- Opening Delimiter -

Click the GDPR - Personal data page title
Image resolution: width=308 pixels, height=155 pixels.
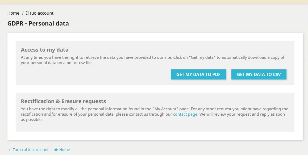[38, 23]
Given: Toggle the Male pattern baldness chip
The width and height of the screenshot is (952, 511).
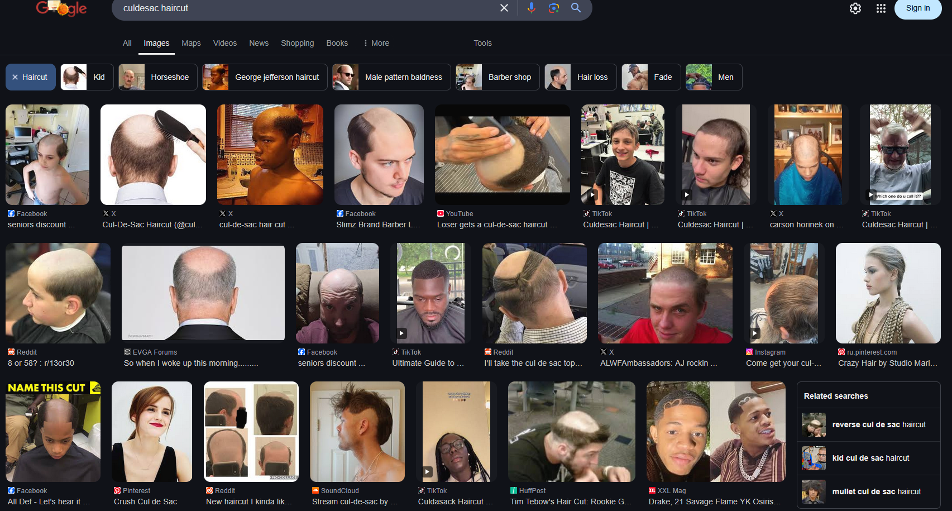Looking at the screenshot, I should tap(391, 77).
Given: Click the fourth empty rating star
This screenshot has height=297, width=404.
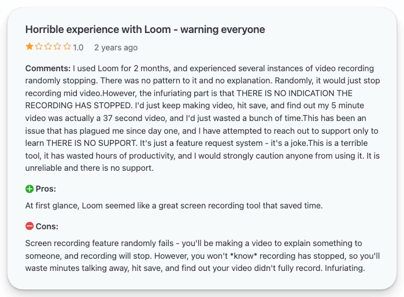Looking at the screenshot, I should pyautogui.click(x=57, y=47).
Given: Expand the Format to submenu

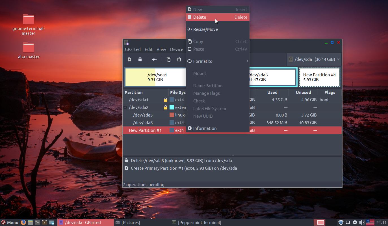Looking at the screenshot, I should coord(203,61).
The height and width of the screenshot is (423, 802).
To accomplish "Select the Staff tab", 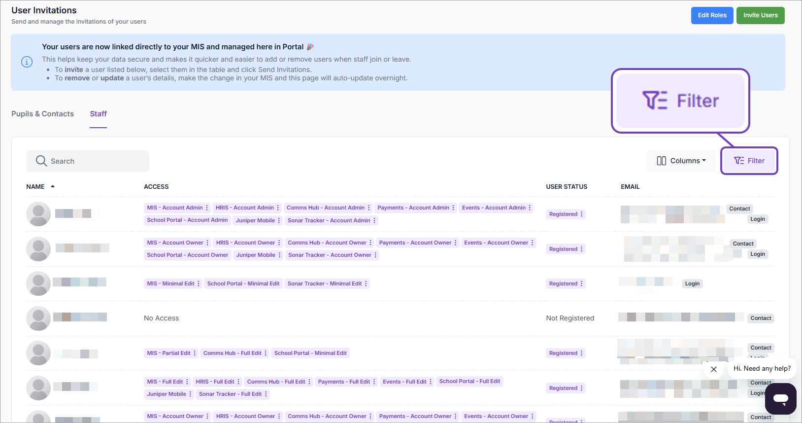I will 98,114.
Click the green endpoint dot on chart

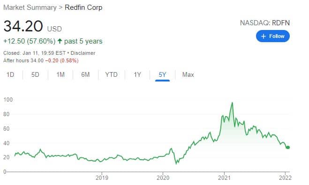coord(288,147)
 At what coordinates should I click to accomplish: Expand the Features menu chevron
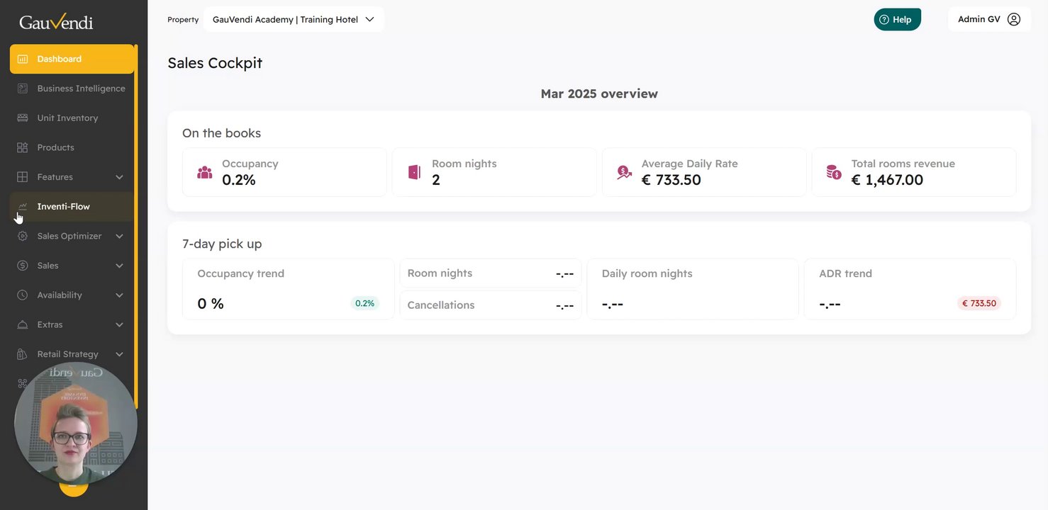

- Closing Delimiter -

### Problem description
Please print exactly the lines running from the line with "Click the green endpoint dot on chart" through the final line of the material, and nothing more. Keep pictures out.

### Output
Click the green endpoint dot on chart

coord(288,147)
 At what coordinates should I click to accomplish: Expand the Features menu chevron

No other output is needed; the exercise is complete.